A pair of Ross’s geese painted by Steven Burney of Town Creek, Ala., is the winner of the 2012 Alabama Waterfowl Stamp Art Contest. The winning artwork will adorn the 2013-2014 Alabama Waterfowl Stamp.
The annual contest, sponsored by the Alabama Department of Conservation and Natural Resources (ADCNR) Wildlife and Freshwater Fisheries Division (WFF), is open to all resident Alabama artists only.
Burney is no stranger to the Alabama waterfowl art contest. After 16 years of entries, including three times as first runner-up and two times as second runner-up, this was finally his year to win. “I always felt like I could win,” he said. “It was just a matter of having the right painting at the right time.”
This year’s first runner-up was a pair of wood ducks painted by John Denney of Alexander City, Ala. A canvasback painted by Bill Stem of Madison, Ala., was selected as second runner-up, followed by a pair of wood ducks painted by Eddie LeRoy of Eufaula, Ala., as third runner-up. In fourth place was a black duck painted by Charlotte Tillison of Jacksonville, Ala.

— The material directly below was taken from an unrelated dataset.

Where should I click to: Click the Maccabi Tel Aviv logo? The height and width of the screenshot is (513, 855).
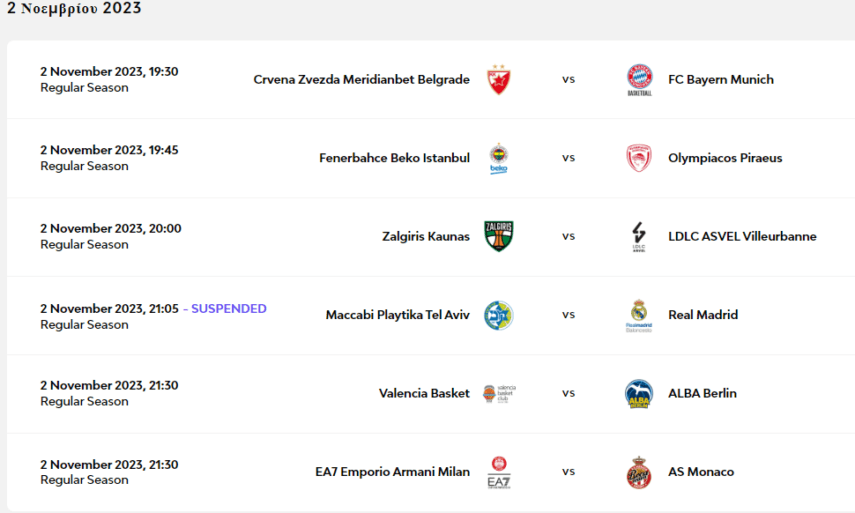[498, 315]
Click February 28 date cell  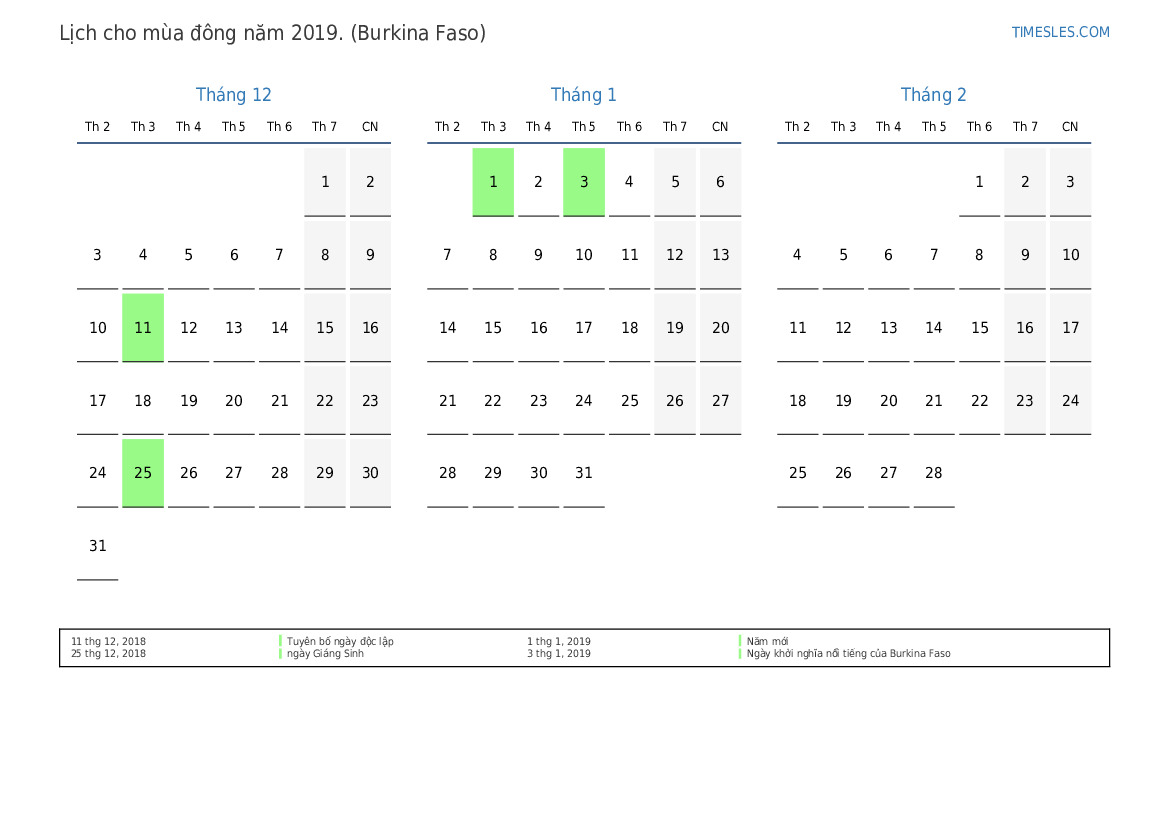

Entries were judged on suitability for reproduction as a stamp, originality, artistic composition, anatomical accuracy and general rendering. The designs were limited to living species of North American migratory ducks or geese, and winning species from the past three years – northern pintail, American wigeon and ringneck – were not eligible subjects for the contest this year.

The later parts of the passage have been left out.